I am beginning to ask a number of questions that will affect the outcome of my practice in relation to ritual, materiality and the sacred. For example: Do material objects hold memories or become signifiers or carriers of spiritual presence? Why are religious objects so venerated within the Catholic Church whilst denounced within Protestantism? Should we be creating new signifiers and carriers of spiritual truths or should we just replicate the old? Can video and new media replace some of these material objects? (I.e. Bill Viola, Anish Kapoor) How do we allow new media to become something special or significant within the world of material religion?
How does the material object become a signifier of the unseen world of spirit and faith ie the relic, the holy sacraments etc?
I have decided to concentrate on the themes of piercing, shedding of blood, sacrifice, repetition, and the use of the red thread in ritual and rites of passage, trying working in video – referencing textiles in ritual practices (see work of Ann Wilson, Clio Padovani) and to think of ways of guiding the viewer to experience a sense of contemplation.
A common thread to most rituals is the role of the mimetic. The Greek word mimesis is the route of our words mimicry and to imitate. The contemporary French philosopher Rene Girard takes up this theme in his writings on mimetic desire, violence and the sacred suggesting that imitation is an aspect of behaviour that not only affects learning but also desire, and that imitated desire is often a cause of conflict. Walter Benjamin also writes on the ‘Mimetic faculty’ saying that the mimetic is our desire to become and behave like something else, this seems to form the basis of many religious rituals, for example the Eucharist; take eat, do this in remembrance of me, baptism- imitation of Christ, to be Christ like. Girard examines this theme in many literary works by Shakespeare, Dostoevsky, Proust and many others. He suggests that desire is not just biological or instinctual like our need to eat or sleep or inquisitive mimicry, but that mimetic desire is fundamentally a human characteristic that leads to a violence arising from rivalry; humanity desires what the other has. Violence leads to more violence and he goes on to suggest that in order to break the cycle of violence, society finds a scapegoat to sacrifice, for the greater good of the community as a whole.

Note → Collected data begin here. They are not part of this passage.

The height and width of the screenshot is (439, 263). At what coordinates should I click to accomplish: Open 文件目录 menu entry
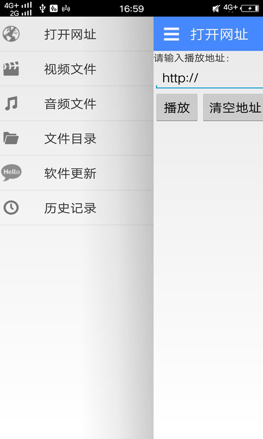tap(77, 138)
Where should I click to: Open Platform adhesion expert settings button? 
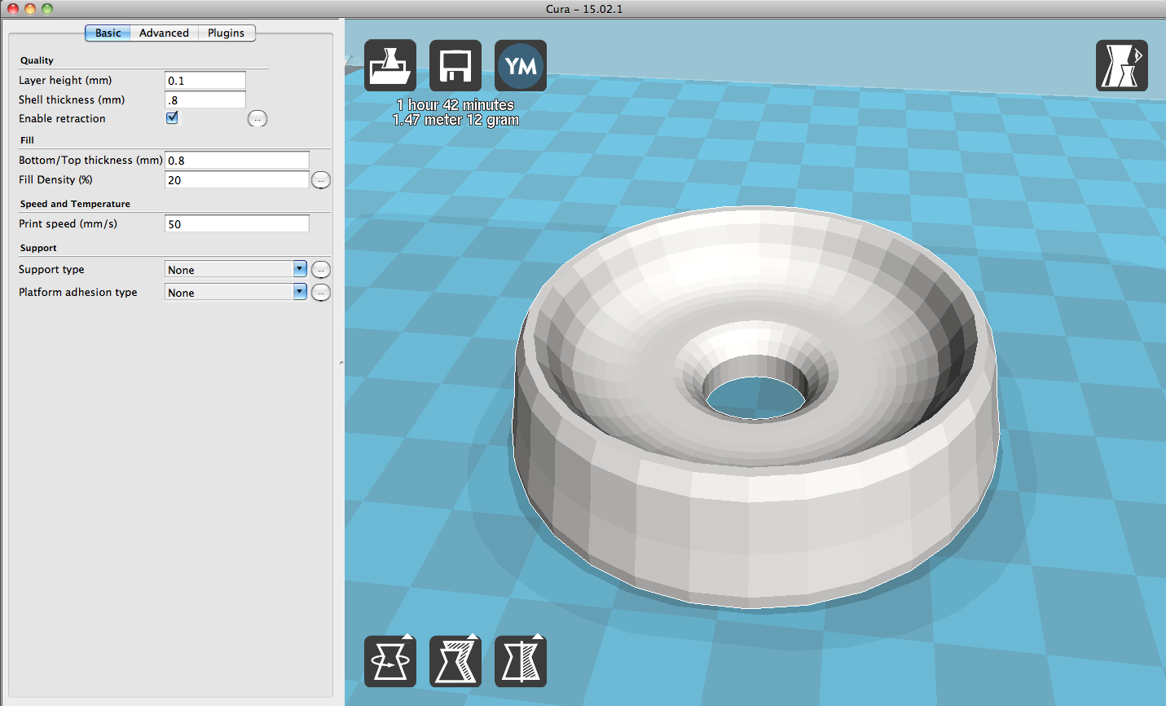pos(321,292)
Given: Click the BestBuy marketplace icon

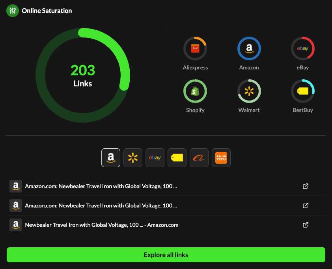Looking at the screenshot, I should [x=302, y=91].
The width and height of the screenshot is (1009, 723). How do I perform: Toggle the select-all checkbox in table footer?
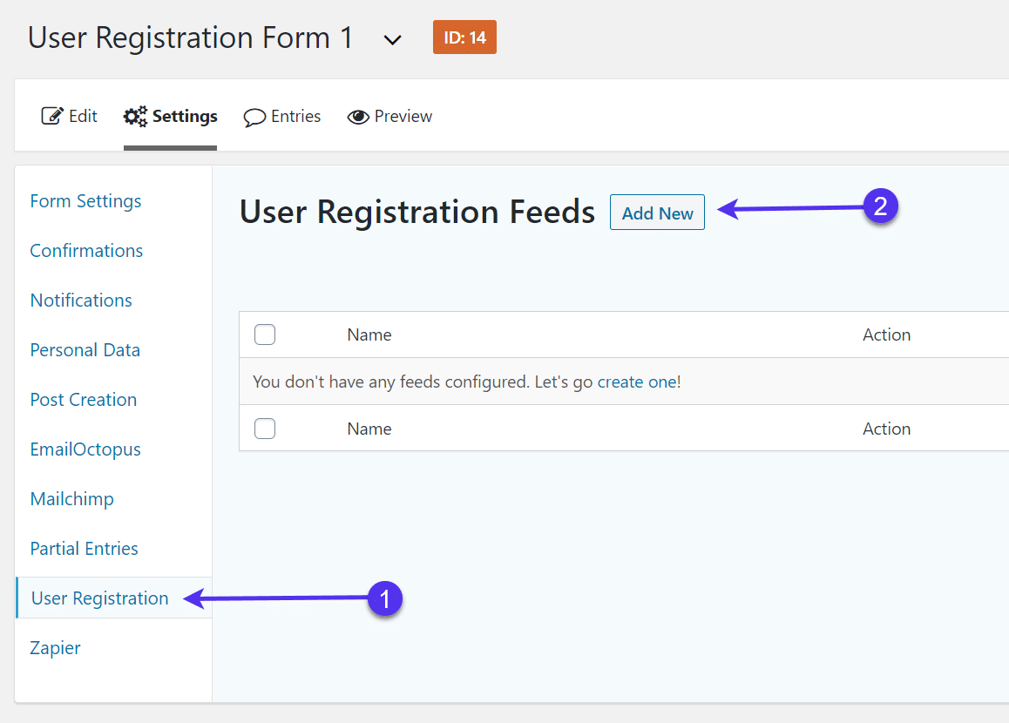pyautogui.click(x=265, y=429)
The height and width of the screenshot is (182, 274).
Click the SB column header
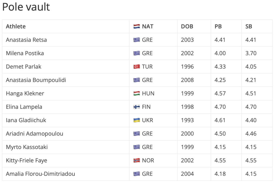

My practical art work is utilizing the notion of the red thread as signifying blood and protection or blessing used in many traditions and rituals; linked to the notion of sacrifice and the shedding of blood, the red thread acts as a signifier of the scapegoat, a metaphor observed in many myths, legends and religious narratives. I am exploring the use of performance as ritual within my work through the use of video, recording repetitive, rhythmical acts that act as a metaphor for the scapegoat, always aware of my need to refer to the everyday, beauty, violence and the sacred. I am trying to be reductive in my artistic language rather than purely narrative, offering fragments of discourse and aiming to create a phenomenological reading of my work.